My Mission to Empower Women in STEM

I witnessed extreme gender disparities early in my not-so-ordinary childhood, an experience that enabled me to quickly recognize the barriers faced by women and minorities in science. I was born to teenage parents in April 1984 in Paris, France. In October of the same year, my father became a single parent, tasked with raising me while finishing high school and undergoing intensive training as a student-athlete. Shortly after, I was sent to his country of origin, Morocco, to live with his family for a couple of months while he was competing internationally.

In Morocco, my father’s family owned a pharmacy and would travel the country for months to distribute extra medical stocks and provide free emergency care. Their volunteering project grew quickly and before I turned five, their medical help expanded to Mauritania, Senegal, and Mali, countries that desperately needed access to healthcare. I spent months at a time in these countries, learning the local language and making lifetime friendships with children my age.

Through this experience, I quickly realized that women faced profound gender inequalities in these countries. Limited access to education, medical care, financial dependency, and lack of decision-making power made them dreadfully vulnerable.

There was no escaping from the utterly obvious reality that in these countries, women were considered of a lower rank in society, and for the majority of them, life was bound to a destined fate. I shared an entire childhood and countless memories with little girls who had the same dreams and hopes as I did, and there was no plausible explanation as to why an entire society would not only accept, but also promote such an unjust imbalance between men and women.

Moving back to France just before the age of eleven felt like stepping into a time machine, fast-forwarding through several decades of civil rights movements. However, while women could freely express their opinions and decide for themselves, I was not convinced this present society treated men and women equally.

At school, my science teacher did not dedicate the same amount and quality of attention as he did to boys. The physics instructor advised me to partner up with boys because they “tend to be better than girls” and the chemistry teacher would continuously repeat it was “okay to fail at the exams, girls are just not good at it.”

In high school, I chose to play soccer, but was told I would hurt myself and would be better off watching the games and supporting my male friends. The unconscious belief that women are not capable individuals was still perceptible. Unlike the blatant disparity in Africa, this gender bias presented itself in an almost invisible and discreet way. I was not forbidden to do things, physically threatened or mentally oppressed, instead, I was continuously told what I could and could not do, who to become and how to behave.

Surely enough I would have followed these silent rules, if not for my stubbornness and determination. I was driven to become a scientist to think critically, evaluate things rationally, and build unbiased opinions.

My scientific journey in a male-dominated environment reinforced my desire to help create a more inclusive environment for women of all backgrounds, minorities, and underrepresented ethnic groups. As scientific research is intrinsically dependent on human resources and ingenuity, it is absolutely essential that all genders, races and ethnicities are equally involved. I do not currently possess immediate solutions to create a fully inclusive and bias-free environment, but I believe communicating openly about these issues is a first step in creating a more diverse community.

I am committed to continually educating myself and my students on diversity-related issues.

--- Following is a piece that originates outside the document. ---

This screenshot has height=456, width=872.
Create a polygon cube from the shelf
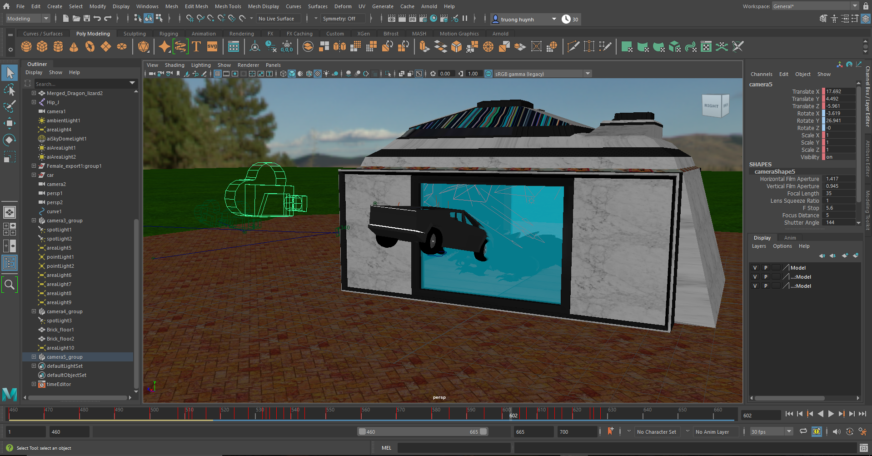click(x=42, y=46)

I am hopeful that one day, every science classroom and research lab will be filled equally with boys and girls of diverse ethnicities and socioeconomic statuses, where everybody will feel welcome and deserving of the same opportunity.

It is our responsibility as women in STEM to foster such an environment and I consider it a privilege to do my part.

Lina Nih
About the Author

Lina R. Nih is a Senior Scientist at UCLA and leads projects in both the Department of Neurology and the Department of Chemical and Biomolecular Engineering. Lina completed her doctoral degree in Neuroscience at the University of Pharmacy René Descartes Paris V, France in November 2011.

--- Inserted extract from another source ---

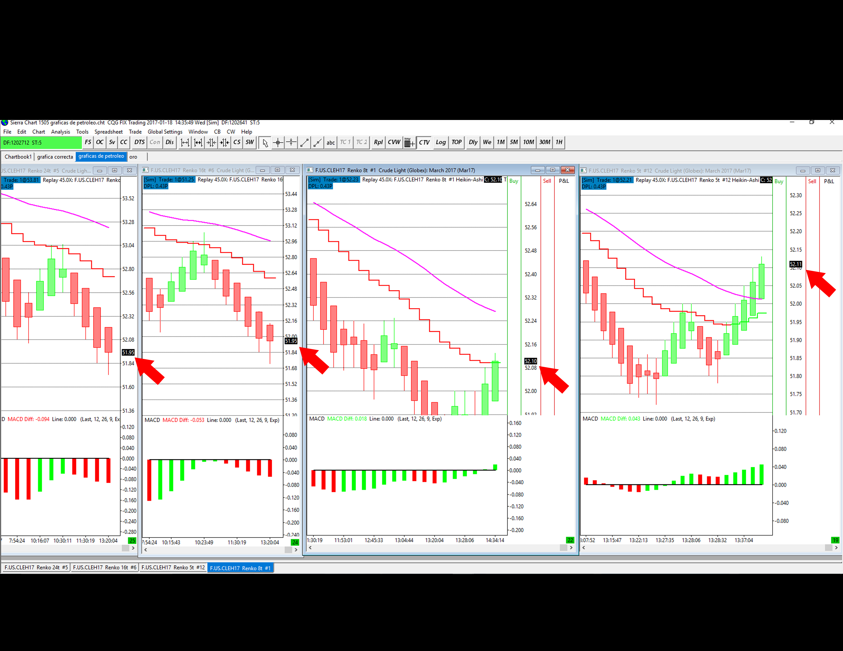Toggle the Dis toolbar button

pyautogui.click(x=169, y=142)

She was invited shortly after to join a UCLA team to design brain pro-repair therapies using material-based engineered systems. As a neuroscientist, she had to face the challenging task to gain expertise in both biomaterial sciences and chemical engineering.

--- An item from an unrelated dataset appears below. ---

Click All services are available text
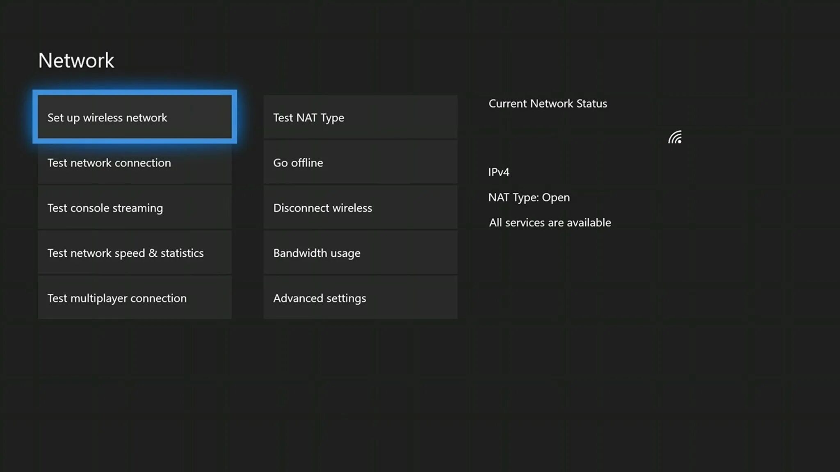 tap(550, 222)
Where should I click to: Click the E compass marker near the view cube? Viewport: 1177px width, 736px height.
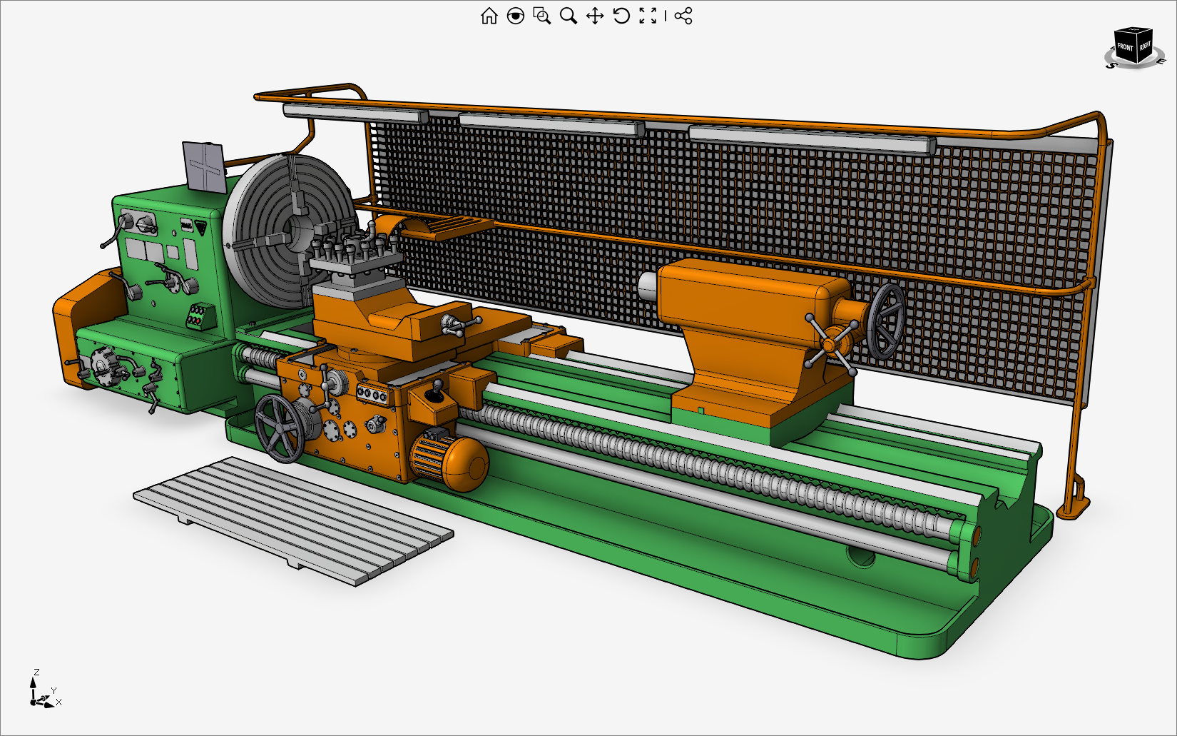pos(1161,61)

Her research expertise combines vascular biology, neuroscience, and tissue engineering to develop pro-angiogenic stem cell therapy after stroke to promote brain repair. Lina’s research interests focus on understanding the role of angiogenesis in brain tissue regeneration by investigating the key interactions between vessels and extracellular matrix proteins, axons, and injury-induced inflammation.


The final objective of her research will be to leverage these findings to develop targeted and injectable material-based engineering strategies to promote brain repair. She is currently applying for faculty positions in US universities.